This literature review focuses on describing the status of current sickle cell transition programs as well as areas important to transition success, including assessing patients’ emotions and readiness for transition. Several limitations to transition programs cited in the literature could be addressed using these published models of transition care. Since transition requires a change in health behavior, an additional objective of this literature review is to explore theories of behavioral change that are required for a successful transition. Finally, we recommend specific interventions and future research opportunities to enhance transition programs during this time of increased medical vulnerability for young adults with sickle cell anemia.
Transition programs
Transition for young people with chronic health conditions is described by the Society for Adolescent Medicine as the “purposeful, planned and timely transition from child and family-centered pediatric health care to patient-centered adult-oriented health care,”11 the goal of which is “to optimize health and to facilitate each young person’s attaining his or her maximum potential.”12 This goal makes clear that transition should not be viewed as a simple transfer of medical care, but rather as a process wherein adolescents and young adults should be guided towards engagement in their medical care as well as increasingly adopting “adult roles and functioning.”13 A failure of programs to appropriately transition patients to an adult-oriented health care system likely plays a role in the medical vulnerability experienced by this patient population.

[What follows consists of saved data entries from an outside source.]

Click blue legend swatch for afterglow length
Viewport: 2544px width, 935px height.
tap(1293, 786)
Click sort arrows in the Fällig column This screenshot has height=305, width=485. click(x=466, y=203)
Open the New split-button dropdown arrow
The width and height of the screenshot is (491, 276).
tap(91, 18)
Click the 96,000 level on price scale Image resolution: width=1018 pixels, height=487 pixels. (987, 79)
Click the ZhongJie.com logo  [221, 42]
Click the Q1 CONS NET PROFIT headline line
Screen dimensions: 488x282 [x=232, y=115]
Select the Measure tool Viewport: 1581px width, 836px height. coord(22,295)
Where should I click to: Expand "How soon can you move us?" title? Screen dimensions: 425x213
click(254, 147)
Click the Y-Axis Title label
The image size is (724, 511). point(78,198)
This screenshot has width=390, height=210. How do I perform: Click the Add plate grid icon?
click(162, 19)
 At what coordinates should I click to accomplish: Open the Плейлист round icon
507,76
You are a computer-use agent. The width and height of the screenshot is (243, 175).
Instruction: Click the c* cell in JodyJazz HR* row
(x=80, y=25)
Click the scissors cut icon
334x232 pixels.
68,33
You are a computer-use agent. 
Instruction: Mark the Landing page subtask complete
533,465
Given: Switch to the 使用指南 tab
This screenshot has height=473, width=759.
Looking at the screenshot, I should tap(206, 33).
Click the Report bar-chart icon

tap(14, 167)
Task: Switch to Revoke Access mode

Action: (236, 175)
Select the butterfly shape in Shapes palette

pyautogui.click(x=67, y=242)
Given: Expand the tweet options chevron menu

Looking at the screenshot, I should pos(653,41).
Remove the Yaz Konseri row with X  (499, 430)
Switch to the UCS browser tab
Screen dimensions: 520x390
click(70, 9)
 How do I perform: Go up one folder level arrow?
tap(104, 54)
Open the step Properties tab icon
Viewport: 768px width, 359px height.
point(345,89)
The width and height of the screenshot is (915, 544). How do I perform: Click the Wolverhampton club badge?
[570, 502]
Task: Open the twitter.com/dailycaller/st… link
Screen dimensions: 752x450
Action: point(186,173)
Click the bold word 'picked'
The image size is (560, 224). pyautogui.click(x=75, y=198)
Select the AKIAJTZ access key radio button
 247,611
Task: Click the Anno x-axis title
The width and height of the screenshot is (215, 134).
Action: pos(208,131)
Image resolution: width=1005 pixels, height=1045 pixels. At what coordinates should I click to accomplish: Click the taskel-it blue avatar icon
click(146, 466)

The importance of implementing a comprehensive plan to transition patients with chronic diseases is widely recognized.12 The recently developed quality-of-care indicators for children with sickle cell anemia include two care indicators that focused on the importance of creating a systematic plan for transition of care.14 The expert panel recommended (1) a transition plan that includes a written summary of the medical history, and (2) counseling for adolescent patients regarding the transition process. To emphasize the importance of the transition program for the quality of care for patients with sickle cell anemia, both indicators received a score of 8.5 out of 9. This high score is defined as very important, and implementation of these indicators could result in a large positive impact for the patients to improve the quality of their lives and/or health outcomes.
Despite the value placed on developing and implementing a successful transition program, sickle cell centers have historically been lacking in transition care. In one large Midwestern city with three pediatric centers, no sickle cell program had a formalized transition of care plan in place.15 The lack of a transition plan may have directly affected the transition experience of 18 young adults with sickle cell in this study. Eleven of the 18 patients interviewed had no transition preparation; the additional seven patients had limited preparation that included a one-time discussion call to the adult care provider. An additional implication of not having a defined systematic transition plan is that patients may reach the age of transition without proper transition education. In this survey, five of the seven patients that had been transferred for age had no transition planning. It could be expected that a defined transition plan could improve the experience for patients in this city. From a national perspective, a survey of major sickle cell centers in the United States was conducted in which 30 of 45 identified centers participated. The survey focused on self-evaluation of transition programs. The most common transition plan (72%) used by these centers was to have a planned transition discussion with adult care providers.16 In another very large survey of sickle cell providers, 67% of all providers provided at least one mechanism to demonstrate transition, with the highest demonstration of a transition plan provided by nurse practitioners (86%).17
For those centers that have a defined transition program, an important component of their plan should include an outcomes assessment measure. In one survey, only 54% of centers evaluate their transition program and only 39% assess patient satisfaction with transition planning.16 These sickle cell centers recognized that they could improve their programs by rating their overall assessment of their transition plan as satisfactory (3.2 out of 5). Despite the low frequency of executing a transition plan, one survey identified that 89% of providers believed that a systematic transition process was needed.18 The providers believed that transition education should include patients seeing providers independently of their parents, encouraging the patient to accept more responsibility, making the patient more financially responsible, and having family conferences to discuss transition.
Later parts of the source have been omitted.